Defending your code against the most common attacks

Users of your site are likely to discover bugs. Some of these bugs reveal security holes. And when an attacker discovers one of these gaps, we have a problem.

Cross-Site Scripting (XSS)

XSS is one of the most common web attacks. According to WhiteHat Security, 40% of the websites has at least one breach for Cross-Site Scripting. In XSS, we inject some client script code to the remote server through user inputs or query strings.

Open http://www.insecurelabs.org/Talk/Details/6 to start playing with XSS. Pay attention to the content written inside the input of the form. Everything that you write in a comment will be rendered after the form is submitted. In a real application, a malicious script inside a comment could inject code to the page and every user that opens the browser would run that script.

XSS01

This is the result

XSS02

This is a classical XSS attack. My posted comment containing a bad script will be rendered within the list of comments of the page.
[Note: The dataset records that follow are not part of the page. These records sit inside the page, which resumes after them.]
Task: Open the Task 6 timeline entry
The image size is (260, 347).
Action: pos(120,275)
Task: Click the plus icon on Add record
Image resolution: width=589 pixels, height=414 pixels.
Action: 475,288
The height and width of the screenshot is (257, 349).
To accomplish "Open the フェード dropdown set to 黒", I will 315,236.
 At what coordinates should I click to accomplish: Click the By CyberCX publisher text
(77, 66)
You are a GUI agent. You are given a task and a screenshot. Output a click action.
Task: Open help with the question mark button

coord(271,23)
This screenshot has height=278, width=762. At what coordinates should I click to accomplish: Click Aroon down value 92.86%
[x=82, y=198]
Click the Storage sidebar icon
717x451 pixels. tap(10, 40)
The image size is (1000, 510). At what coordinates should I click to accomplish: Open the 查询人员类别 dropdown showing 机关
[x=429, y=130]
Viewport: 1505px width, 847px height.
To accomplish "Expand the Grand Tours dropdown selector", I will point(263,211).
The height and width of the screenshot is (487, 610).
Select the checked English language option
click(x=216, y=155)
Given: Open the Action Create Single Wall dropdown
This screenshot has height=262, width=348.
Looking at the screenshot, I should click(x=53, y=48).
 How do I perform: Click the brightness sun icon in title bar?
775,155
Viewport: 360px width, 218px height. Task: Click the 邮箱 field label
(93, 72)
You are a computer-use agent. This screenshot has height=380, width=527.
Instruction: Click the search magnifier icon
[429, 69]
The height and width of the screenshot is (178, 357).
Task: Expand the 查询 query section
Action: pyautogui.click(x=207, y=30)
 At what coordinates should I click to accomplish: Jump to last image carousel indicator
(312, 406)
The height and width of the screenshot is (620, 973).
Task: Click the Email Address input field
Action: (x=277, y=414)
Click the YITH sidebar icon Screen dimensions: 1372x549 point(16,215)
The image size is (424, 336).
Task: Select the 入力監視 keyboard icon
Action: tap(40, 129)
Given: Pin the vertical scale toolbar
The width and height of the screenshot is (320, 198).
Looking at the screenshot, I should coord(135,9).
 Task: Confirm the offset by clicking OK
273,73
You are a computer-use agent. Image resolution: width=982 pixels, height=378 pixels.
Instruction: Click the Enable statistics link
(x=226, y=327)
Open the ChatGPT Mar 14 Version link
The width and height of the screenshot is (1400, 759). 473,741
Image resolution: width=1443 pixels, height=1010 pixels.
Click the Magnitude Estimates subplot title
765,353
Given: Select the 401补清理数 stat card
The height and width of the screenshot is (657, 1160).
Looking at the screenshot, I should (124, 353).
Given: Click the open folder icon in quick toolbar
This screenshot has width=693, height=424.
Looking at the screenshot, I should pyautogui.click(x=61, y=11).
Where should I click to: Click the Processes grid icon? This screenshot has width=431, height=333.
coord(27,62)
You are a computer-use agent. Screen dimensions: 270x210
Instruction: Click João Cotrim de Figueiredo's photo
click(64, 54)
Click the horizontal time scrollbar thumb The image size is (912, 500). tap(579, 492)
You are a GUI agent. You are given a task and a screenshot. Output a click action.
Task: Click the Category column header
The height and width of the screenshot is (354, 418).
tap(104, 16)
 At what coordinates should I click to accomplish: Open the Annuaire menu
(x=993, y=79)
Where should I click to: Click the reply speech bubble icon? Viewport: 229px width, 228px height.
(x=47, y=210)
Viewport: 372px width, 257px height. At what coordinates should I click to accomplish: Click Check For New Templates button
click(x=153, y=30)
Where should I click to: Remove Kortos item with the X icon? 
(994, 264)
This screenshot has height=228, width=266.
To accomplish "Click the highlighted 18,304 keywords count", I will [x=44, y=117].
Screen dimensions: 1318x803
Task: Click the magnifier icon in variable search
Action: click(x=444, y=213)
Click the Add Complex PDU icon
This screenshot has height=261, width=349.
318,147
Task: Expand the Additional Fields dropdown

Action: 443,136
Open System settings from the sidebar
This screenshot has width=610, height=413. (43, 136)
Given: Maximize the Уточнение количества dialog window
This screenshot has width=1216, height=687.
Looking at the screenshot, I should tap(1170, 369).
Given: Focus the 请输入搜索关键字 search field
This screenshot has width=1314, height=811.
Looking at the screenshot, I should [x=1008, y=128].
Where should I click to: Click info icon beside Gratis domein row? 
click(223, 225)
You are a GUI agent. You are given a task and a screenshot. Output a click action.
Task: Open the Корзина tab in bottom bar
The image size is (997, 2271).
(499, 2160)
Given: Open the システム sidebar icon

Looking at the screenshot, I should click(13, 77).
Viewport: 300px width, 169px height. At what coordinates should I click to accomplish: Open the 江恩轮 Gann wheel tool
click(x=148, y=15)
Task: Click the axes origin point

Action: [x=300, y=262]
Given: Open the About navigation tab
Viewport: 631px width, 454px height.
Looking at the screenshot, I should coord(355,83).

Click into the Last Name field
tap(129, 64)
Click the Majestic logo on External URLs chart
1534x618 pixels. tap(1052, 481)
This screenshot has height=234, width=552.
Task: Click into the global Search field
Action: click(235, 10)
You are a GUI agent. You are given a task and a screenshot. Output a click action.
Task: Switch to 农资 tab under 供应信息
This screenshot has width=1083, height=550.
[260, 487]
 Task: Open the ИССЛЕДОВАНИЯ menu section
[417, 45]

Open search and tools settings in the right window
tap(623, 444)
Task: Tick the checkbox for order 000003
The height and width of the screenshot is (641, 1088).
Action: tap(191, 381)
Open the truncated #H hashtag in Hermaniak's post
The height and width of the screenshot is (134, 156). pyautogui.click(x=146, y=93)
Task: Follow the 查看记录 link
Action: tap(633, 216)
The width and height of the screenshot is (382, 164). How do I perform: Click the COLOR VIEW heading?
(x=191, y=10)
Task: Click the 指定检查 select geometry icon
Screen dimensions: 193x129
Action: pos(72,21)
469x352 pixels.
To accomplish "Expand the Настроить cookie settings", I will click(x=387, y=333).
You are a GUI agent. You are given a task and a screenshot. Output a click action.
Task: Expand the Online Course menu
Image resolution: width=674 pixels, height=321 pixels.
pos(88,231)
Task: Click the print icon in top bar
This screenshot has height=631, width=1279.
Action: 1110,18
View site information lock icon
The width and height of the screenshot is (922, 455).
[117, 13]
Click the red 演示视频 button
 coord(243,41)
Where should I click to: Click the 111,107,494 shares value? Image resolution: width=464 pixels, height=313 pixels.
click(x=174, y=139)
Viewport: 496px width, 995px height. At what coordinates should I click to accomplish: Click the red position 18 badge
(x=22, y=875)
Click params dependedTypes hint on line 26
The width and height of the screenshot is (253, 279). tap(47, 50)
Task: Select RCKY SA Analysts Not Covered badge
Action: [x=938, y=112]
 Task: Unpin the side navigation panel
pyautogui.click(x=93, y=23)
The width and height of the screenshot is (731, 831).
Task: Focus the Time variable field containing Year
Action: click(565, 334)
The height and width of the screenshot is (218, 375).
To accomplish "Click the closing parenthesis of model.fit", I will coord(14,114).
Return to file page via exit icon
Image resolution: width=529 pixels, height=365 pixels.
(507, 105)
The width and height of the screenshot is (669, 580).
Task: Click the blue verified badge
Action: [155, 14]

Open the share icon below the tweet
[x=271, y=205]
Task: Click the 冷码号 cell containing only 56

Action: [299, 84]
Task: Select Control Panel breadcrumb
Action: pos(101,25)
When someone opens the page, the script is executed. In this particular case, the attacker is stealing the cookies related to the domain where the script was injected. Open the article Session hijacking (Wikipedia) to understand the implications of exposing your cookies.

In the words of Jaff Atwood (CodingHoror.com), article Protecting Your Cookies: HttpOnly:

Imagine, then, the surprise of my friend when he noticed some enterprising users on his website were logged in as him and happily banging away on the system with full unfettered administrative privileges.

Preventing XSS

Never trust user input. Encode everything. Instead of displaying content as-is, use HTML encode to render content.

In ASP.NET Web Forms, the code below will not be encoded.

  <%= Model.Comment %> 

Instead, use one of these approaches:

 <%: Model.Comment %> 

 

 <%= Html.Encode(Model.Comment) %> 

Razor encodes by default. The sample below gives an encoded output:

 @Model.Comment 

In ASP.NET MVC, if you want to write raw content as-is (without any encoding), you should write it explicitly and decorate your action with a [ValidateInput(false)] attribute. In this case, security concerns are at your own risk.

 @Html.Raw(Model.HtmlContent) 
[ValidateInput(false)]
public ViewResult Save(FormDataWithRawContent form)
{
...
}

Preventing Cookie Theft – Use HttpOnly and Require SSL

In the Web.config file, write:

<httpCookies domain="" httpOnlyCookies="true" requireSSL="true" />

The httpOnlyCookies attribute will prevent cookies from being accessed from client scripts. The requireSSL attribute will prevent cookies from being sent back to the server when the connection is not secure with SSL. This configuration will stop most XSS attacks and should be used whenever possible.

Cross-Site Request Forgery (XSRF) – The confused deputy

Cross-site request forgery is an attack where the attacker creates a page that includes a form that posts to the attacked site.

<form id="someform"
action="http://attackedTargetSite/Entity/Update"
method="post">

<input type="text" />
<input type="text" />

If the user who submitted the form is authenticated on the target site, the target site will receive and process the post without presenting any complications related to authentication, since the action is being performed by an authenticated user.

The confused deputy attack

XSRF is a form of confused deputy attack.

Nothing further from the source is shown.